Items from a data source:
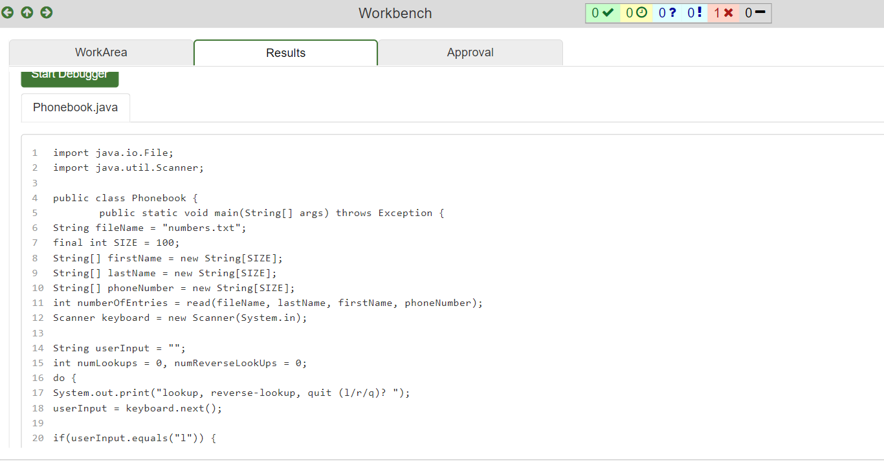Click the Workbench title text
This screenshot has height=469, width=884.
[395, 13]

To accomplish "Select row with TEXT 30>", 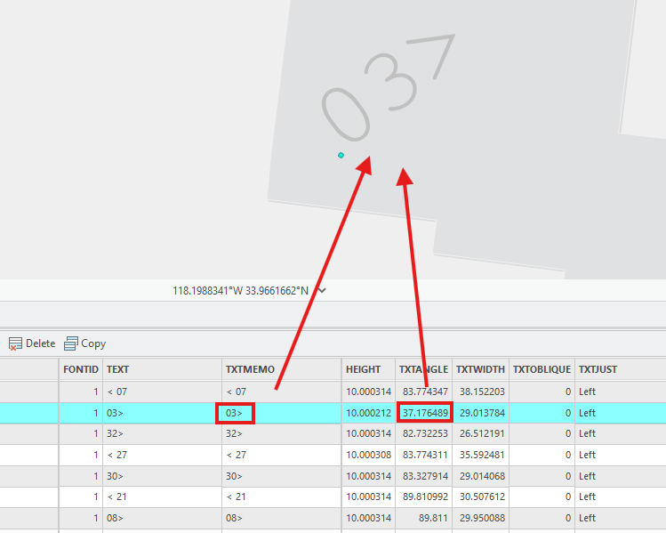I will pos(333,476).
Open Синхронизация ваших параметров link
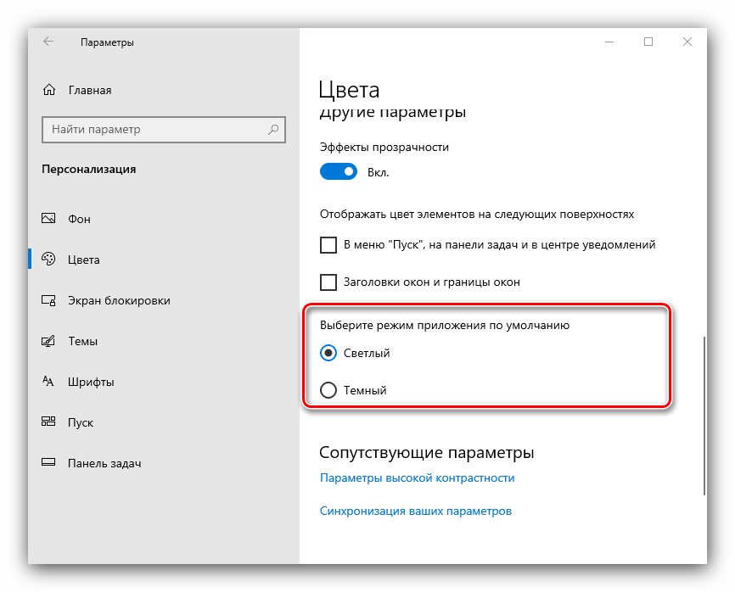Image resolution: width=735 pixels, height=592 pixels. [415, 511]
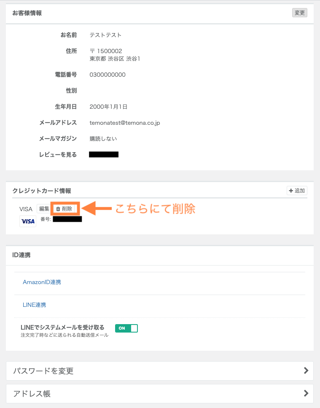Expand the パスワードを変更 chevron arrow

[x=306, y=371]

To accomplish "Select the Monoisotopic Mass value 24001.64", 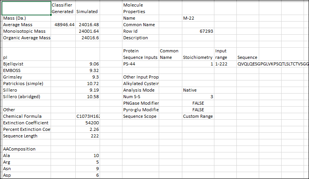I will (x=87, y=31).
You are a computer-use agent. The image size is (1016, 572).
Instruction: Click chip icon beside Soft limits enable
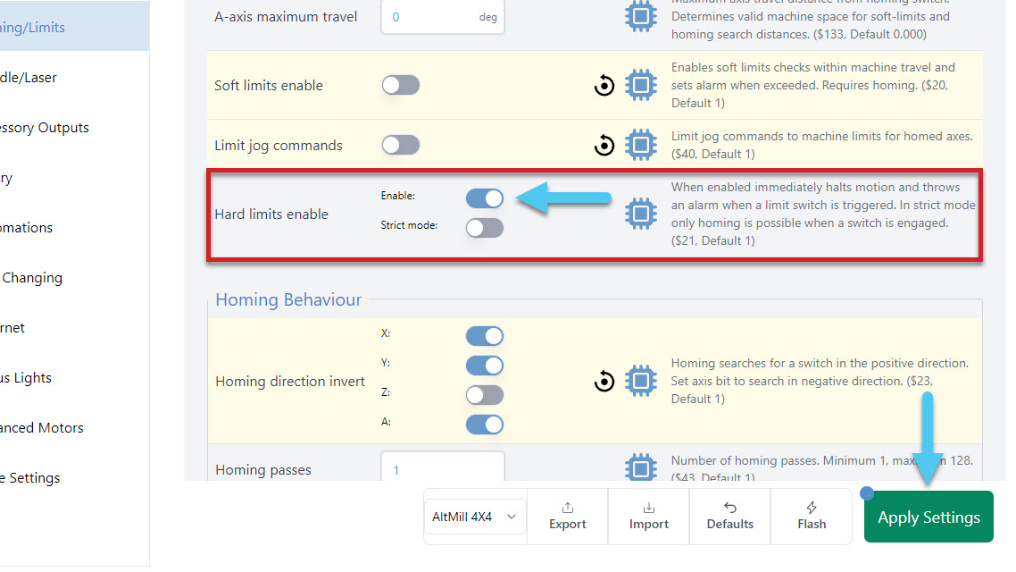tap(640, 86)
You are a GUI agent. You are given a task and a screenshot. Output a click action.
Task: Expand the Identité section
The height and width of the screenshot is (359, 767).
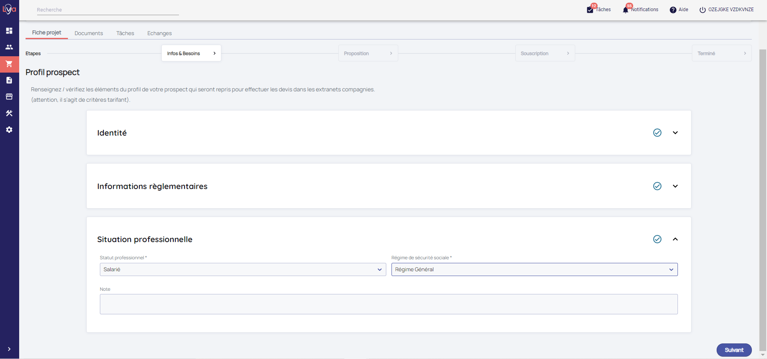[675, 133]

Task to carry out
Exact copy, pictures omitted: every line from the one holding "The height and" through the last line of the data above, and nothing else.

Task solution
The height and width of the screenshot is (359, 767).
[675, 133]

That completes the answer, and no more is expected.